## Challenge A
Translate this sentence from the piece remembering Dylan into Spanish: "I truly feel as if I have no regrets about the time we spent together."
## Challenge B
In the piece remembering Dylan, write out the passage from "I hope he knows" to "will ever experience.", word for word.

## Document
□ □ □ □ □

I loved literally everything about him. Looking around the apartment now, there's nothing that doesn't remind me of him. His pumpkin is still sitting on the counter, with a ghost carved into it and the words "FEED ME CAKE". His socks are still lying on the floor where he tossed them. His dirty dishes are still sitting next to the sink. His Nightmare Before Christmas lunchbox is still sitting on the counter next to the pumpkin. At one point, sitting there in the living room, Melissa suddenly started to freak because she could still smell the bacon Dylan had made that morning. I got up and realized that the pan was still in the sink. Not knowing what else to do, I began obsessively cleaning it. I cleaned it once... twice... three times... anything to get rid of the smell. When the news reported on Dylan's death, there was a single photo released of a pair of shoes lying on the sidewalk surrounded by cones. Just looking at the photo I knew the shoes were his. After all, who else but Dylan goes to work wearing red plaid shoes? And it pains me to think that my last photographed memory of Dylan is just that... a pair of red plaid shoes tossed upon the sidewalk surrounded by police cars...

If ever there was a person who wasn't ready to leave our world, it was Dylan. He was incredibly ambitious and wanted nothing more than to teach his own Spanish class. He was even dreaming so far ahead that he was trying to find a way to travel to Japan and teach Spanish at a Japanese university - a way to combine his love of both languages. Dylan was someone who never slowed down long enough to even consider that his life could be cut short. Still, he filled my life with so much love and laughter that I feel as if he lived ten times longer than he actually did. I truly feel as if I have no regrets about the time we spent together. I truly maximized the time I could've spent hanging out with him, talking to him, and getting to know him 120%. If I had spent any more time with him being his friend while he was alive, we may have fused together at the hip.

I hope he knows how much he meant to me. I hope that even on that last day, as I stood there gathering plates for him while he made eggs in a basket, Dylan was able to feel how much I loved and adored him. I hope that he never once doubted our friendship for even a moment. I hope that even as the worst happened, he had no regrets and felt no pain. I hope that he was able to move on, knowing that he was loved in a way that few people will ever experience.

□ □ □ □ □

## Records
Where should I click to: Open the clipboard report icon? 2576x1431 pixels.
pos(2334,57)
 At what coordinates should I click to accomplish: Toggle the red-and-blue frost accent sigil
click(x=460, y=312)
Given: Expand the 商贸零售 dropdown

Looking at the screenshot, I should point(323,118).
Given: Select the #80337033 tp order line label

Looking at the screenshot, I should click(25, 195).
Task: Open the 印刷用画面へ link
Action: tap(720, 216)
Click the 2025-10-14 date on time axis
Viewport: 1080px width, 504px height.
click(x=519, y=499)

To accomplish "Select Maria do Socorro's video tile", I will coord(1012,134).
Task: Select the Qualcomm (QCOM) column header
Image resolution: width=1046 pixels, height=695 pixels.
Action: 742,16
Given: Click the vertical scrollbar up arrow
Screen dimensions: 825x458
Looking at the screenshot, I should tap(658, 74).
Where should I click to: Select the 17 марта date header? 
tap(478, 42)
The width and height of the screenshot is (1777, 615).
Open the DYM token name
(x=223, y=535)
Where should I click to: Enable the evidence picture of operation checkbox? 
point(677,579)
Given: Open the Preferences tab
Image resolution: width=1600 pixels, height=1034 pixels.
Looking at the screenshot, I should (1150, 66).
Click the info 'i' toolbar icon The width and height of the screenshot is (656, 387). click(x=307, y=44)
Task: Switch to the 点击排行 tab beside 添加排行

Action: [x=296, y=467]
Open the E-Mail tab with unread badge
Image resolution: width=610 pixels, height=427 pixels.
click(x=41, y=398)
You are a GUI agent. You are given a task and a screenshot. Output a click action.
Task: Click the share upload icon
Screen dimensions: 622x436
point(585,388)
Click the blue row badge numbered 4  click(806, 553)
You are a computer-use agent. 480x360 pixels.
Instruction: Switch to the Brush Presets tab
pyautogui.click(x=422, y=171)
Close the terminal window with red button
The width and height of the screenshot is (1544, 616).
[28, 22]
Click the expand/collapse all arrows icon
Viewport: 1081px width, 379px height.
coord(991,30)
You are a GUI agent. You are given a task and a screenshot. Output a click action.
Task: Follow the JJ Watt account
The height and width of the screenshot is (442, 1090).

□ □ □ □ □

## Complete answer A
Realmente siento que no me arrepiento de nada del tiempo que pasamos juntos.

## Complete answer B
I hope he knows how much he meant to me. I hope that even on that last day, as I stood there gathering plates for him while he made eggs in a basket, Dylan was able to feel how much I loved and adored him. I hope that he never once doubted our friendship for even a moment. I hope that even as the worst happened, he had no regrets and felt no pain. I hope that he was able to move on, knowing that he was loved in a way that few people will ever experience.